Los think tanks que reciben fondos públicos también están en jaque, mientras las agencias de ayuda internacional del propio gobierno, como USAID, han sido suspendidas. El ataque se extiende a los bufetes de abogados y a organismos internacionales como la Organización de Naciones Unidas. El reciente retiro de Estados Unidos de la UNESCO es otro ejemplo del atrincheramiento MAGA.

Nada de esto es solo un capricho de Trump. Forma parte de un plan de la ultraderecha puesto en marcha desde fines de los años ochenta. De acuerdo con el Mandato para el liderazgo, la columna vertebral ideológica del Proyecto 2025, el control estatal es necesario para terminar con la “censura” federal a voces conservadoras y para proteger a la ciudadanía de la “manipulación ideológica disfrazada de periodismo, información científica o educación”.

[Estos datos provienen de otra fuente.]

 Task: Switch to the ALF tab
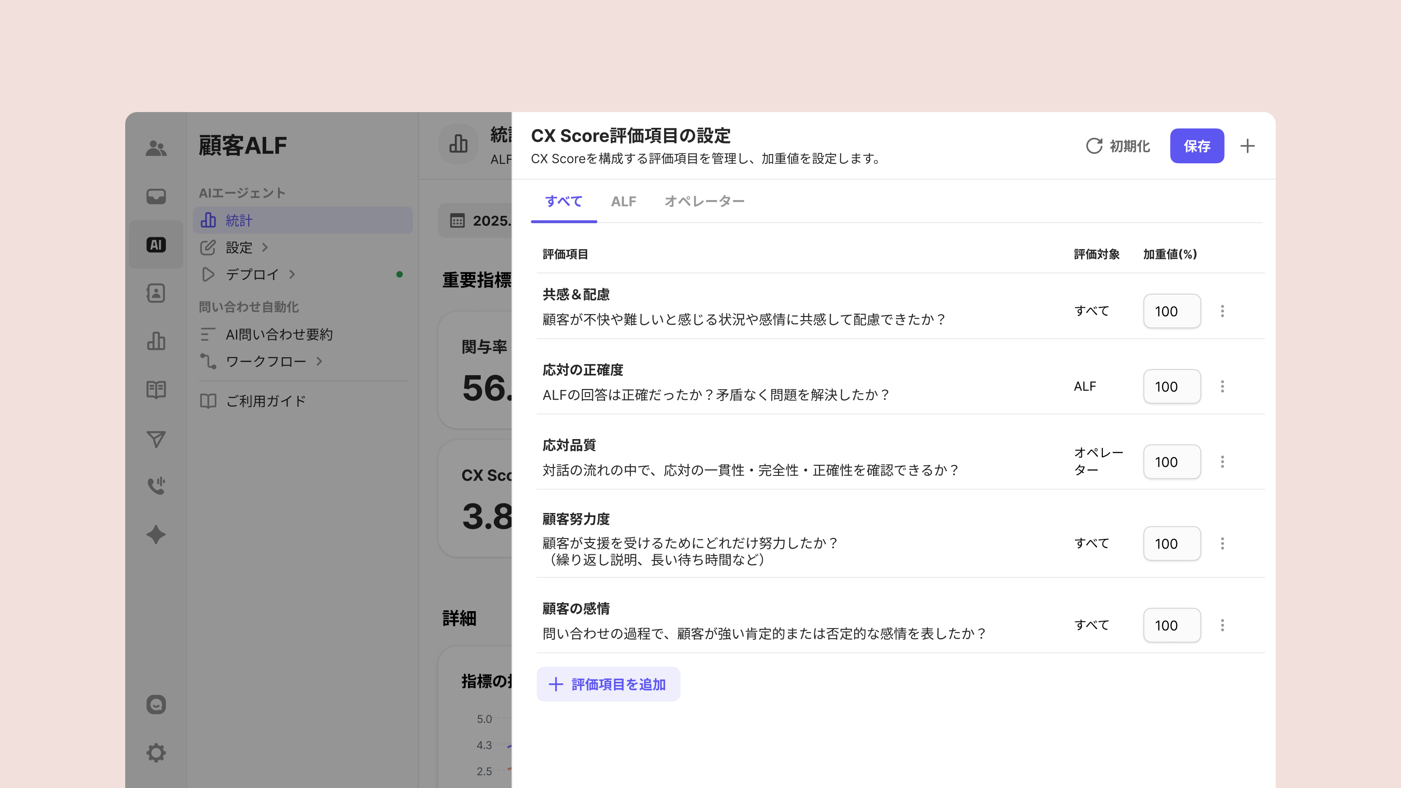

En 1990, cuando Newt Gingrich elaboró el panfleto “Lenguaje como mecanismo clave de control” para describir a los demócratas como “traidores, antipatriotas, patéticos e hipócritas liberales”, no se podía calcular el efecto de largo plazo de esta retórica política hecha de rabia, descrédito y difamación.

Hoy se sabe que ha destruido el diálogo político y hecho añicos el respeto por el adversario que facilitaba el funcionamiento de las instituciones de gobierno, en particular el Congreso, más allá de los colores partidistas. Tampoco se veía con claridad el propósito último detrás de la supuesta defensa de la familia, la tradición, el trabajo e incluso el orden natural de la biología que invoca la ultraderecha.

Hoy se ve con claridad que el propósito es desmantelar los mecanismos de la democracia para establecer la hegemonía de un grupo de poder variopinto, pero sobre todo compuesto por multimillonarios xenófobos, antiinmigrantes y supremacistas blancos, alineado en torno a una racionalidad retrógrada.

La libertad de información no garantiza una sociedad más racional, pero sí una más plural, donde distintas visiones pueden confrontarse con datos a la vista. Eso es justo lo opuesto a un régimen autoritario y vertical, donde la diferencia se castiga y la disidencia se silencia.

Fidel Castro lo dijo sin rodeos en Dentro de la Revolución, todo; contra la Revolución, nada, un célebre discurso de 1961: “Contra la Revolución nada, porque la Revolución tiene también sus derechos; y el primer derecho de la Revolución es el derecho a existir. Y frente al derecho de la Revolución de ser y de existir, nadie —por cuanto la Revolución comprende los intereses del pueblo, por cuanto la Revolución significa los intereses de la nación entera—, nadie puede alegar con razón un derecho contra ella. Creo que esto es bien claro”.

Un amigo periodista lo trajo a colación hace unos días a propósito de todo lo que estamos viviendo. Lo recordé de nuevo el viernes, cuando Trump despidió a Erika McEntarfer, directora de la Oficina de Estadísticas Laborales, por publicar cifras de empleo débiles que contradecían su relato triunfalista sobre la economía.

No fue solo el despido de una funcionaria incómoda. Fue un ataque directo a la verdad y a la libertad como valores democráticos. Trump no solo quiere gobernar los hechos o imponer los suyos propios: quiere eliminar todo lo que los contradiga.

¿En qué se diferencia esa lógica del pensamiento único que rigió en la Unión Soviética, la Alemania nazi, la España franquista y sigue vigente en la Cuba postcastrista?

La ideología MAGA ya es una amenaza para la democracia y la libertad, pero muy pronto podría ser su negación explícita.